No foetuses with major abnormalities were observed. The overall incidences of minor skeletal abnormalities were similar for all groups. There were occasional intergroup differences in the incidence of some minor abnormalities and variants of ossification, such as bilobed thoracic centre, but these were not part of a consistent pattern and were considered to be unrelated to treatment. One statistically significant difference was observed: the variation in the incidence of foetuses with hyoid bone not ossified was significant (p < 0.05, Kruskal-Wallis test) when all the groups were compared; however, there were no significant differences when the incidence for each treated group was individually compared with the controls, so this was considered not to be treatment related.

Visceral malformations:

no effects observed

Description (incidence and severity):

No foetuses with major abnormalities were observed. The overall incidence of minor visceral abnormalities was not adversely affected by piperazine phosphate treatment; the incidence at 1000 and 5000 mg/kg/day was slightly less than observed in the control group. The incidences of individual categories of minor abnormalities were within normal ranges for all groups.

Effect levels (fetuses)

open allclose all

Fetal abnormalities

Overall developmental toxicity

Applicant's summary and conclusion

Conclusions:

Pre-implantation loss, post-implantation loss, litter size and fetal sex ratios were not affected by Piperazine phosphate treatment. Evidence of embryotoxicity was limited to the observation of significantly lower fetal weights at 5000 mg/kg/day. There was, however, no evidence of teratogenicity at the dose levels investigated; the incidence of foetal abnormalities was similar for all groups.

Executive summary:

Oral administration of Piperazine phosphate elicited maternal toxicity at 5000 mg/kg/day, observed as a reduction in bodyweight gain and food consumption throughout the treatment period and the occurrence of excessive salivation at the time of dosing. At 250 and 1000 mg/kg/day there were no signs of maternal toxicity.

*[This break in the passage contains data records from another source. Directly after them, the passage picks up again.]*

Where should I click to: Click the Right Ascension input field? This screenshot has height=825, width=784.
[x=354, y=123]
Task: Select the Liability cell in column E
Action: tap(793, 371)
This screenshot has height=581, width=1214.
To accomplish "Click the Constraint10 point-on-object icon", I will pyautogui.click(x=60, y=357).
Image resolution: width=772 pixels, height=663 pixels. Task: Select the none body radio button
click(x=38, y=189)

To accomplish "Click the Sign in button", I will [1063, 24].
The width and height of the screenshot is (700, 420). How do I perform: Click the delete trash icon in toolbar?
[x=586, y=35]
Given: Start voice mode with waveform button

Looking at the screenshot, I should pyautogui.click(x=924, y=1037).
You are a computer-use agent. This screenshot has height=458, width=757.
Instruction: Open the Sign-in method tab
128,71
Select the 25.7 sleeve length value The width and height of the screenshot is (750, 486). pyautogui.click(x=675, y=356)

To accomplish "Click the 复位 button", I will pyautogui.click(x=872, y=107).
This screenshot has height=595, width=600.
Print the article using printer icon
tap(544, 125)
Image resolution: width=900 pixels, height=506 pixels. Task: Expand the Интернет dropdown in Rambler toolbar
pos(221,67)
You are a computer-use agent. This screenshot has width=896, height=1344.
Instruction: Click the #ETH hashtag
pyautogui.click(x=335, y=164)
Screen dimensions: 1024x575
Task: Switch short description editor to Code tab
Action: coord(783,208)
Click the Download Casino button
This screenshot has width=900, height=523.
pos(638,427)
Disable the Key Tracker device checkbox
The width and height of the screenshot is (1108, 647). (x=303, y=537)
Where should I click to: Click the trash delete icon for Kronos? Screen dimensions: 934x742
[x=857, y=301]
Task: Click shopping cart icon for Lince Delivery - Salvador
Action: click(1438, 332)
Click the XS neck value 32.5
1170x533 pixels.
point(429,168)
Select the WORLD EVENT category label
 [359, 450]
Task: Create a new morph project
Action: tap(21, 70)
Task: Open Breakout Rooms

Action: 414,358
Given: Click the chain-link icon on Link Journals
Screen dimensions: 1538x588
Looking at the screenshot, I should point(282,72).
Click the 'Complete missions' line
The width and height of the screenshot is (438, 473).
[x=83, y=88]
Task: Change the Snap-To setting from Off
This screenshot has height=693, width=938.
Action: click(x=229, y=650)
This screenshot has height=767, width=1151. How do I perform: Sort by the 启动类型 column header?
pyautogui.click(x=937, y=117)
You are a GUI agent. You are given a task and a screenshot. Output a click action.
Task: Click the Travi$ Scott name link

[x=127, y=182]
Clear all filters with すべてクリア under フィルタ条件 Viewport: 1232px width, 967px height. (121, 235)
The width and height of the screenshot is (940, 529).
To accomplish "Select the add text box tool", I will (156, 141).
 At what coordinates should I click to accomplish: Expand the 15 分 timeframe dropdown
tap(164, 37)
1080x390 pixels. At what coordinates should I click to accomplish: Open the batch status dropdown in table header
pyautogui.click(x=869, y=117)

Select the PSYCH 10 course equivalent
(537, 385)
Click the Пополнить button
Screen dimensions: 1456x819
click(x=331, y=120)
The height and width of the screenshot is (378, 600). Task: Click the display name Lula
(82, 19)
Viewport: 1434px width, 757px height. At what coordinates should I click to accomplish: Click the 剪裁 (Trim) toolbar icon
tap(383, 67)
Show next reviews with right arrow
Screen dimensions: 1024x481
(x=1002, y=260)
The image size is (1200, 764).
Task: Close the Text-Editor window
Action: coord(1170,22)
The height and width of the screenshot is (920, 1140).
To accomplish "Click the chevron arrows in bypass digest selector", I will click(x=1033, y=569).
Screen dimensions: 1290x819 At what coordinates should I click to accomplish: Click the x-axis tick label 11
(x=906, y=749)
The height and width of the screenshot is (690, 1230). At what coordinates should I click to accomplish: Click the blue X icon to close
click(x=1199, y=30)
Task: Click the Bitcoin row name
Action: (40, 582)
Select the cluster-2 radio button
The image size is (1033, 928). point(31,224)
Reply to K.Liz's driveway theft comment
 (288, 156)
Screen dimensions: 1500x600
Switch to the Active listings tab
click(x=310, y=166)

Evidence of embryotoxicity was limited to the observation of significantly lower fetal weights at 5000 mg/kg/day. This was not accompanied by a retardation of foetal ossification. The effect on fetal weight was considered to be related to the reduced maternal food consumption and not a direct effect of Piperazine phosphate treatment.

Although maternal toxicity and foetal weight retardation were observed, Piperazine phosphate treatment at the specified levels during the period of organogenesis showed no evidence of teratogenicity.

The NOAEL of maternal toxicity was 1000 mg/kg/day piperazine phosphate (420 mg/kg bw piperazine base); the NOAEL of developmental toxicity was also 1000 mg/kg/day piperazine phosphate (420 mg/kg bw piperazine base).